- Source passage
----------
The queue table contains definitions for local user groups; the parameter to be declared is creamce::queues. The queues table is a hash with the following structure:

  • the key of an entry in the table is the name of the batch system queue/partition.
  • the value of an entry in the table is a hash table containing the definitions for the related queue/partition, the supported keys for definitions are:
    • groups (list): The list of local groups which are allowed to operate the queue/partition, each group MUST BE defined in the VO table.

Storage table

The storage table contains any information about the set of storage elements bound to this site. The parameter to be declared is creamce::se_table , the default value is an empty hash. The storage element table is a hash with the following structure: creamce::queues. The queues table is a hash with the following structure:

  • the key of an entry in the table is the name of the storage element host.
  • the value of an entry in the table is a hash table containing the definitions for the related storage element, the supported keys for definitions are:
    • type (string): The name of the application which is installed in the storage element (“Storm”, “DCache”, etc.)
    • mount_dir (string): The local path within the Computing Service which makes it possible to access files in the associated Storage Service (this is typically an NFS mount point)
    • export_dir (string): The remote path in the Storage Service which is associated to the local path in the Computing Service (this is typically an NFS exported directory).
    • default (boolean): True if the current storage element must be considered the primary SE, default false. Just one item in the storage element table can be marked as primary.

Example

---
creamce::queues :
    long :  { groups : [ dteam, dteamprod ] }
    short : { groups : [ dteamsgm ] }

creamce::hardware_table :
    subcluster001 : {
        ce_cpu_model : XEON,
        ce_cpu_speed : 2500,
        ce_cpu_vendor : Intel,
        ce_cpu_version : 5.1,
        ce_physcpu : 2,
        ce_logcpu : 2,
        ce_minphysmem : 2048,
        ce_minvirtmem : 4096,
        ce_os_family : "linux",
        ce_os_name : "CentOS",
        ce_os_arch : "x86_64",
        ce_os_release : "7.0.1406",
        ce_outboundip : true,
        ce_inboundip : false,
        ce_runtimeenv : [ "tomcat_6_0", "mysql_5_1" ],
        subcluster_tmpdir : /var/tmp/subcluster001,
        subcluster_wntmdir : /var/glite/subcluster001,
        ce_benchmarks : { specfp2000 : 420, specint2000 : 380, hep-spec06 : 780 },
        nodes : [ "node-01.mydomain", "node-02.mydomain", "node-03.mydomain" ]
        # Experimental support to GPUs
        accelerators : {
            acc_device_001 : {
                type : GPU,
                log_acc : 4,
                phys_acc : 2,
                vendor : NVidia,
                model : "Tesla k80",
                version : 4.0,
                clock_speed : 3000,
                memory : 4000
            }
        }
    }

creamce::software_table :
    tomcat_6_0 : {
        name : "tomcat",
        version : "6.0.24",
        license : "ASL 2.0",
        description : "Tomcat is the servlet container"
    }
    mysql_5_1 : {
        name : "mysql",
        version : "5.1.73",
        license : "GPLv2 with exceptions",
        description : "MySQL is a multi-user, multi-threaded SQL database server"
----------
- The data
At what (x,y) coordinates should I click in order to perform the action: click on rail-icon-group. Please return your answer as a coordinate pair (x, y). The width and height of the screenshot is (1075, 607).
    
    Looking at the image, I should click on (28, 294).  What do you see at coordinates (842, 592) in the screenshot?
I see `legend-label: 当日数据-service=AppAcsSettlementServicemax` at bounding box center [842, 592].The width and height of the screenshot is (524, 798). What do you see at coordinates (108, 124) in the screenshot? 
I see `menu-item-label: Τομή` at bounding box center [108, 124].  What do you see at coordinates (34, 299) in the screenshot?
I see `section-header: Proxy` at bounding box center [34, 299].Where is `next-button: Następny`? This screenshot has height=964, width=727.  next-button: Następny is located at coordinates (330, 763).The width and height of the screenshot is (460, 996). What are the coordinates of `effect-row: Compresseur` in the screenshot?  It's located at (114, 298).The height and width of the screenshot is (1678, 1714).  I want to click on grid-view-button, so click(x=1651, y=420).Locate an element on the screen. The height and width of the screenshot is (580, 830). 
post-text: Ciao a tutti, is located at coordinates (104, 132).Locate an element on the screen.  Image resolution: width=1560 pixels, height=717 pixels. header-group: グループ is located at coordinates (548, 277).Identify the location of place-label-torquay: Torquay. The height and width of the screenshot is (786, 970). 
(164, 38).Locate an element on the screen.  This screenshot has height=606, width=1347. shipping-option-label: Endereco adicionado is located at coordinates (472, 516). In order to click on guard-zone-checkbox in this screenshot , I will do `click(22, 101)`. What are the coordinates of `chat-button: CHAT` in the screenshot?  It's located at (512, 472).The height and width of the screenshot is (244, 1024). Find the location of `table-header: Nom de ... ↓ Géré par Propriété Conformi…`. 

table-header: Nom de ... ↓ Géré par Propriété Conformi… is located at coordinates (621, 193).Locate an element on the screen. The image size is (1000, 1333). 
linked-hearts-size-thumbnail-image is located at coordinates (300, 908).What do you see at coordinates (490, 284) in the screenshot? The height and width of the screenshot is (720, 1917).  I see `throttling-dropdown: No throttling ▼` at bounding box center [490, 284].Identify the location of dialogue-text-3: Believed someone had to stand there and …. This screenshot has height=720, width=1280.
----------
- Work order 1
In the configuration passage, what is the default value of creamce::se_table?
- Work order 2
List every supported definition key for a storage element entry in the configuration passage.
- Work order 3
Rewrite the configuration passage from "The queue table" up to and including "batch system queue/partition.", putting "resource manager" in place of "batch system".

- Output 1
An empty hash.

- Output 2
type, mount_dir, export_dir, default

- Output 3
The queue table contains definitions for local user groups; the parameter to be declared is creamce::queues. The queues table is a hash with the following structure:

  • the key of an entry in the table is the name of the resource manager queue/partition.